The thin boundary between user space and kernel — how syscalls work under the hood on x86-64 Linux.

syscallkernellinuxx86-64

What Is a System Call?

A syscall is a controlled entry point into the kernel. User-space code can’t touch hardware, manage memory, or talk to the network directly — it must ask the kernel via a syscall.

The x86-64 Syscall Path

  1. User code loads the syscall number into rax and arguments into rdi, rsi, rdx, r10, r8, r9.
  2. The syscall instruction swaps to kernel mode (ring 0), saves rip into rcx and rflags into r11, then jumps to MSR_LSTAR — the kernel’s syscall entry point.
  3. The kernel dispatches via sys_call_table[rax].
  4. sysret returns to user mode.
; write(1, buf, len)
mov rax, 1          ; __NR_write
mov rdi, 1          ; fd = stdout
lea rsi, [buf]      ; buffer address
mov rdx, 13         ; length
syscall

vDSO: Avoiding the Kernel

Some “syscalls” (e.g., gettimeofday, clock_gettime) are performance-critical and read-only.

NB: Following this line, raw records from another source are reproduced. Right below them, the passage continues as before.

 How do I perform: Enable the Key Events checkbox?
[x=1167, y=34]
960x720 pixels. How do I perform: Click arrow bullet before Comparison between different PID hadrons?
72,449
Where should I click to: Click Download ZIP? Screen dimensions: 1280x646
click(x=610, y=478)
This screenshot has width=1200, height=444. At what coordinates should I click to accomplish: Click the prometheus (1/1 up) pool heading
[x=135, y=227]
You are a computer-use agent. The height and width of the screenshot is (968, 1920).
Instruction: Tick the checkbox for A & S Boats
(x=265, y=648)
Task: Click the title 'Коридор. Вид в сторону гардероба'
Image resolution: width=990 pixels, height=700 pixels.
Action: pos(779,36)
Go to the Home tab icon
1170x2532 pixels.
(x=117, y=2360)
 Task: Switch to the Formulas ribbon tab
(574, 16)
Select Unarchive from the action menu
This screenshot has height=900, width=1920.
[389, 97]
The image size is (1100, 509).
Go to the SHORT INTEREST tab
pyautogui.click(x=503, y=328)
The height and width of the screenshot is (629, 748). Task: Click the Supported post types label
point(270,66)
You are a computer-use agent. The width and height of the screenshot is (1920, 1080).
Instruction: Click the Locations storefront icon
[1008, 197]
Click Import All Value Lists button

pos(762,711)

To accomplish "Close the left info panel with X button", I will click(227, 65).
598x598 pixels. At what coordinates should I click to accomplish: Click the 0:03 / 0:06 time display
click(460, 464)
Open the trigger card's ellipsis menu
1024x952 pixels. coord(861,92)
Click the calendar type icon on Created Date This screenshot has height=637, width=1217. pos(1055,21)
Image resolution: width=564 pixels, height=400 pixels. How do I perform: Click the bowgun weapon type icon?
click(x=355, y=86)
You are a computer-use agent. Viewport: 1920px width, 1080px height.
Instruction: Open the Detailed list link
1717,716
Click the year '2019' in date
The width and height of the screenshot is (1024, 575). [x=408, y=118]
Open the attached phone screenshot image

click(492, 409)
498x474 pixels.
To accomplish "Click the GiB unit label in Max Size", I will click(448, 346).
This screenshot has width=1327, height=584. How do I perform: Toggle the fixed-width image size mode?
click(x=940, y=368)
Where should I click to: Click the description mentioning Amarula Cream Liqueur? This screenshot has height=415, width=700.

The kernel maps a shared page (the vDSO) into every process containing user-space implementations — no ring transition needed.

Cost of a Syscall

A bare syscall/sysret round-trip costs ~50–100 ns on modern hardware. Factor in cache/TLB pollution from the kernel entry and the real cost is often higher.

Optimization: Batch operations (readv/writev, io_uring) amortize syscall overhead across many I/O operations.